§ **Exercise objective**
Quote the rows below verbatim, starting at the line that contains "Open the Beginner" and ending at the line that contains "pyautogui.click(x=676, y=404)", both included. Omit the pictures from your answer.

§ **Information given**
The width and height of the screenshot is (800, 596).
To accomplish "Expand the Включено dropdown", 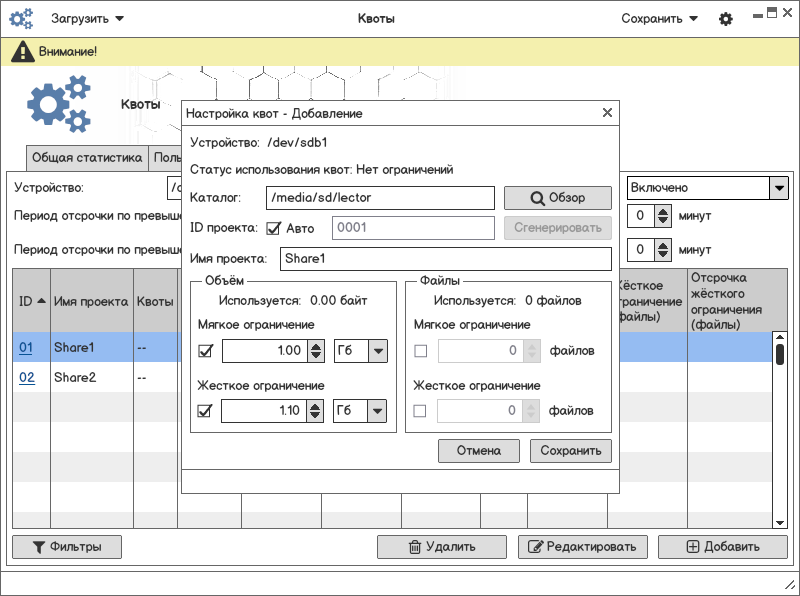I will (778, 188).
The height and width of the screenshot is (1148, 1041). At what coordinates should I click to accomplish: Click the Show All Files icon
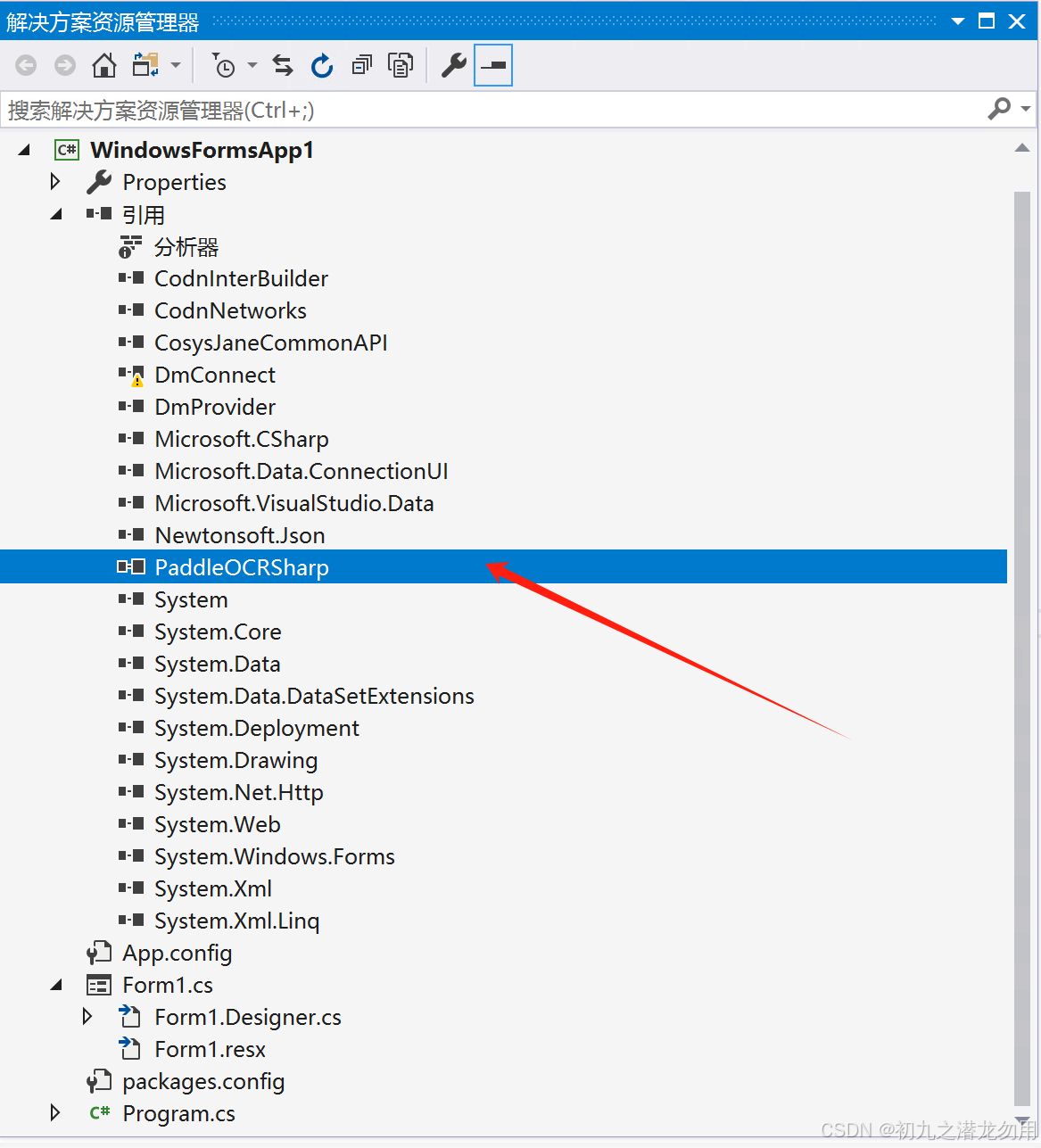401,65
* * *
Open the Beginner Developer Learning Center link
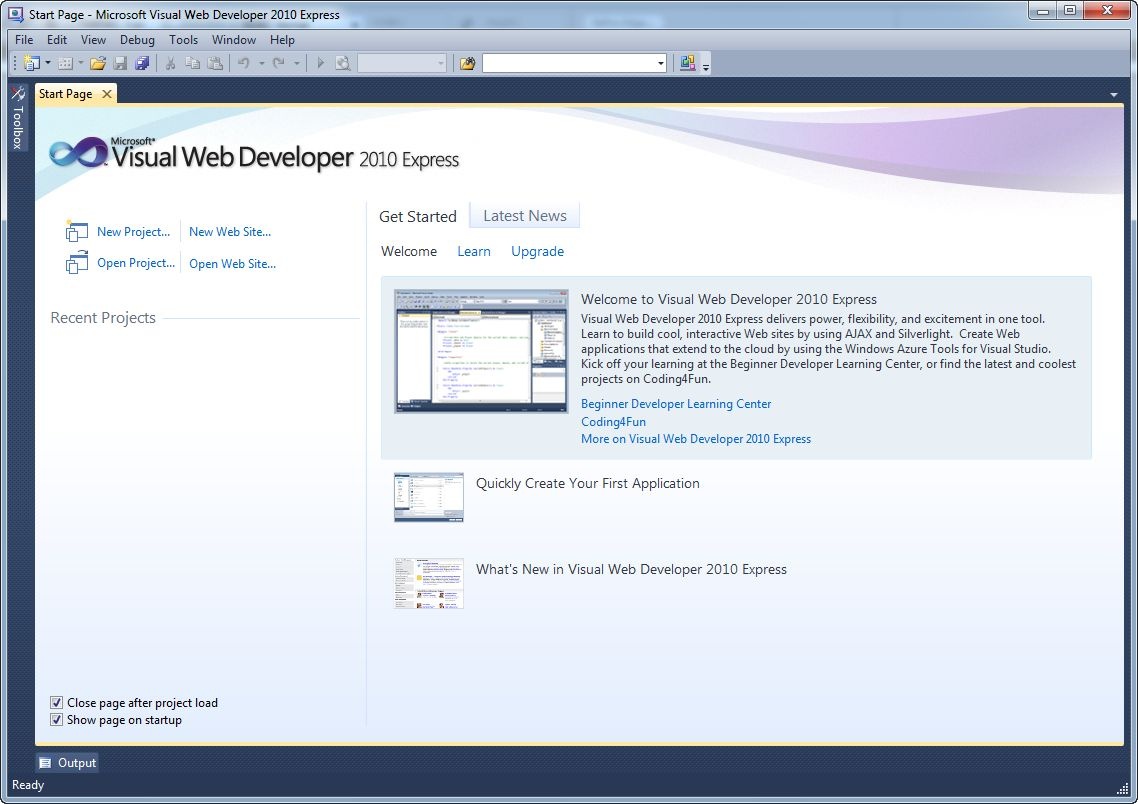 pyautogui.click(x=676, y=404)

§ **Answer in full**
Open the Beginner Developer Learning Center link
 pyautogui.click(x=676, y=404)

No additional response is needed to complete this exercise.